**Dataset:**
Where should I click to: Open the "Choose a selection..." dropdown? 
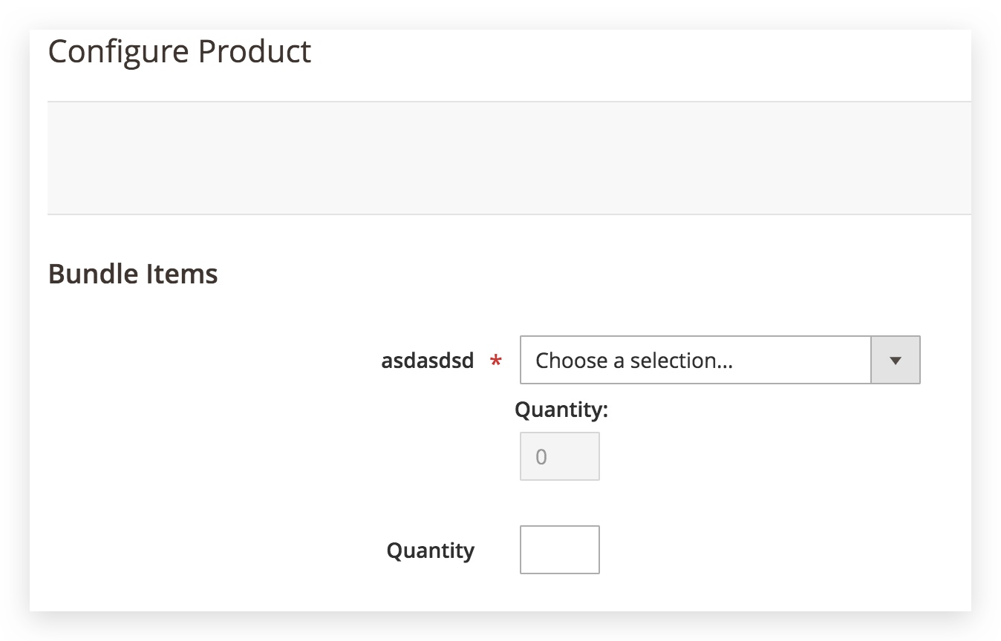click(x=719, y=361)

--

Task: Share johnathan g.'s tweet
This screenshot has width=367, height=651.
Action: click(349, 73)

==

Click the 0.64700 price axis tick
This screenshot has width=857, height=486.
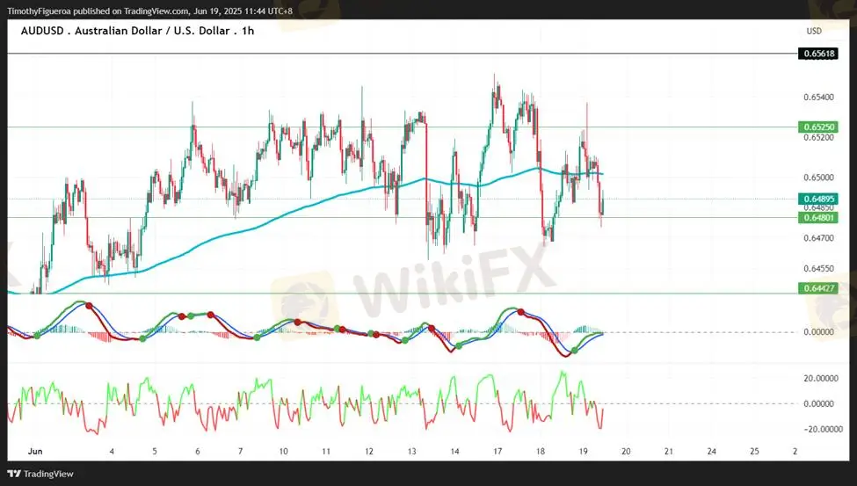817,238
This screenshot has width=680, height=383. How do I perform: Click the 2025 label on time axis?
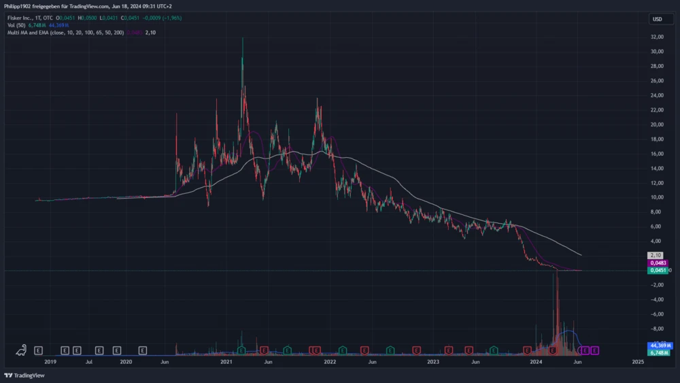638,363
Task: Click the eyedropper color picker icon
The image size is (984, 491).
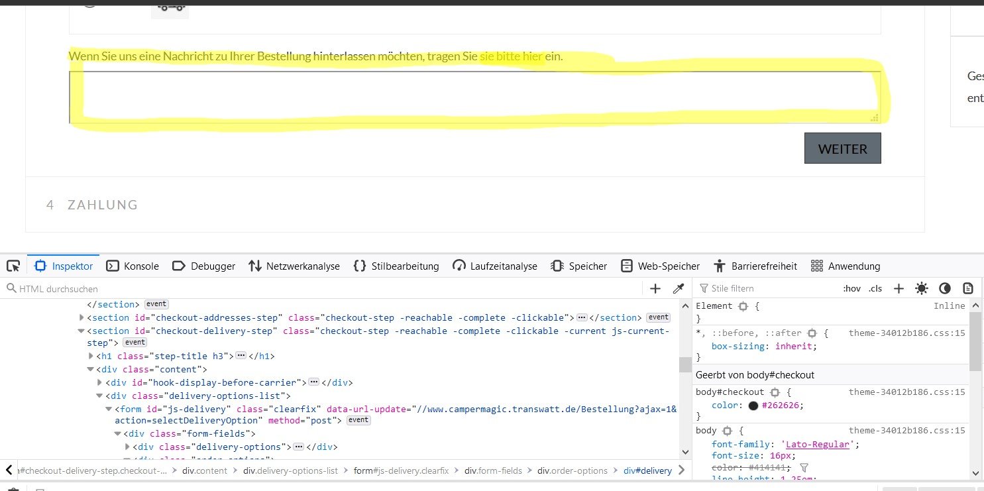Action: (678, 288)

**What you need to do:** How many lines of the material above hold "Task"? Answer with that number alone.

**Problem solution:** 2